In [None]:
%run ../talktools.py
!rm galaxy1000.csv
!rm test.csv
!rm -r joblib_cache

# A (Simplistic) Introduction to Data Caching

<div style="text-align: center"><font size=-1>AY128/256 UC Berkeley (2024)</font> </div> 

<quote>
    <i><font color="grey">"There are two hard things in Computer Science, cache invalidation, naming things, and off-by-one errors."</i></font>
    <div style="text-align: right"><font color="grey">--Socrates</font></div>

</quote>


<b>Motivation</b>: In data-intensive workloads, like the ones you'll be building in this class, it's a good idea to think about your data caching strategies up front. During exploratory analysis, especially when interacting with external sources of databases (e.g., flat files hosted remotely, external databases, etc.) sensible caching can save you a bunch of time in not needing to (re)download data. 

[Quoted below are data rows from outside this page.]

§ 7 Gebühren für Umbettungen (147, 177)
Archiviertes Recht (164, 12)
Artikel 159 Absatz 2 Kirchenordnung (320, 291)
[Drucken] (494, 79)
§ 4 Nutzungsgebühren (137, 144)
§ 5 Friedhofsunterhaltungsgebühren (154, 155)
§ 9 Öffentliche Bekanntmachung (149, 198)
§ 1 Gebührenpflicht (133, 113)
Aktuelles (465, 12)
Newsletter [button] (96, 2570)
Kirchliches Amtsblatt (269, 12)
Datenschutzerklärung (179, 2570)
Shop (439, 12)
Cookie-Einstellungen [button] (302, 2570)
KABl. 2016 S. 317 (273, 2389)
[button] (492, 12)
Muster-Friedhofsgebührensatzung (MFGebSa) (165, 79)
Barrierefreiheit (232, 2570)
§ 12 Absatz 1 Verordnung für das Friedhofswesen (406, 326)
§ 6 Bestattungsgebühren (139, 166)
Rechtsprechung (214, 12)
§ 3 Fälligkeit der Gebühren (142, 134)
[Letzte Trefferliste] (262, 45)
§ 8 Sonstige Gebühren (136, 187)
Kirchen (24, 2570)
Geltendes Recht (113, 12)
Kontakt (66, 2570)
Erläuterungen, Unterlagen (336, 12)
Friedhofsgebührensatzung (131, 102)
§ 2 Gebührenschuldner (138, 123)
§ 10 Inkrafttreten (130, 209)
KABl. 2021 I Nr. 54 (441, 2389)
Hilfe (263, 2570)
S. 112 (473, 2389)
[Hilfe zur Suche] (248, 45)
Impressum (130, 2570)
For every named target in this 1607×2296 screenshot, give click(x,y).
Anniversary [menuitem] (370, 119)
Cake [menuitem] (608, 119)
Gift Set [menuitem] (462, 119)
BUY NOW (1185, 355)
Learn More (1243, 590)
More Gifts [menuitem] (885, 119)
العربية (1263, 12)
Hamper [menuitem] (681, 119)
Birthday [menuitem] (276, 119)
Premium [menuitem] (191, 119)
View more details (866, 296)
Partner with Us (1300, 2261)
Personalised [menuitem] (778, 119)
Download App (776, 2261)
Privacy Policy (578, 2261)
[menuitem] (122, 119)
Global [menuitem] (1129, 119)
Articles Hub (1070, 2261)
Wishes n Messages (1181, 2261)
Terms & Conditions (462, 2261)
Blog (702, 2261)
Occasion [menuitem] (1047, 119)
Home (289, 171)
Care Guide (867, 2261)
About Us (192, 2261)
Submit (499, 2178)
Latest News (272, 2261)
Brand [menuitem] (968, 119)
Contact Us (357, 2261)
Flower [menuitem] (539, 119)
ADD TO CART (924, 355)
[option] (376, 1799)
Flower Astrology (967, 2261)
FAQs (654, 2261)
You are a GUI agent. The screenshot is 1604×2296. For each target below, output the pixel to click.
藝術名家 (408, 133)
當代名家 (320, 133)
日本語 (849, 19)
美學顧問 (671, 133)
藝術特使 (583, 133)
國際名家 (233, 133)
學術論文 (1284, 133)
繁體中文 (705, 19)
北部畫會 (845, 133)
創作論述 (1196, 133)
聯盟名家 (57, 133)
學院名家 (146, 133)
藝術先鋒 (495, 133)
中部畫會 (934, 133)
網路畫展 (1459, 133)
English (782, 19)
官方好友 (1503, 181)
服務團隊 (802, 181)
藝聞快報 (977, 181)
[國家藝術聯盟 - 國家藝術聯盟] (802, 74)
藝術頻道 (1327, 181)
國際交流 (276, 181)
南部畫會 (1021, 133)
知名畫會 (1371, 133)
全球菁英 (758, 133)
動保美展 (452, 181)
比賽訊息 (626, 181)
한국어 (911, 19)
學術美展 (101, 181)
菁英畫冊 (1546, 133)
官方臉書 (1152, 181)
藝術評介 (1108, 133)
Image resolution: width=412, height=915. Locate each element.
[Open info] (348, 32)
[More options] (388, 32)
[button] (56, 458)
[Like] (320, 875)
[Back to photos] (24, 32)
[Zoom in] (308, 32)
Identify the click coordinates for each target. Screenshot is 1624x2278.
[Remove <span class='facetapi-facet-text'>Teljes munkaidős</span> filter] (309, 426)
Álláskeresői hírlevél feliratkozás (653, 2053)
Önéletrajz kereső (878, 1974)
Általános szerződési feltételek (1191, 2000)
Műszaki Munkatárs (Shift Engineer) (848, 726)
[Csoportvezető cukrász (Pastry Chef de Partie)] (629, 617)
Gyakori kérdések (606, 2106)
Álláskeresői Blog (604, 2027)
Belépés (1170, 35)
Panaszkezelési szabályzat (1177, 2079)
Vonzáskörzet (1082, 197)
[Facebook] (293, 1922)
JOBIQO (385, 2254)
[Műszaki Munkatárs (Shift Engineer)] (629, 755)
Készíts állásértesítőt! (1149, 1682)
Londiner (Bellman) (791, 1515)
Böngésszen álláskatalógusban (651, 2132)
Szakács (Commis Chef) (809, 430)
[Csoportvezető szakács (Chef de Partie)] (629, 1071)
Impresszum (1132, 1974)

Even for pure local interactions, you might want to cache the results of computation to avoid having to rerun long-running/expensive calcuations.

In the context of reproducbility/replicability, having a cache/store of the data inputs will make it easier for others to redo the steps you did and get the same results.

## Persistent or Ephemeral?

Every time you run an expensive computation or do a time-intensive query, you implicitly store the results in emphemeral Python object.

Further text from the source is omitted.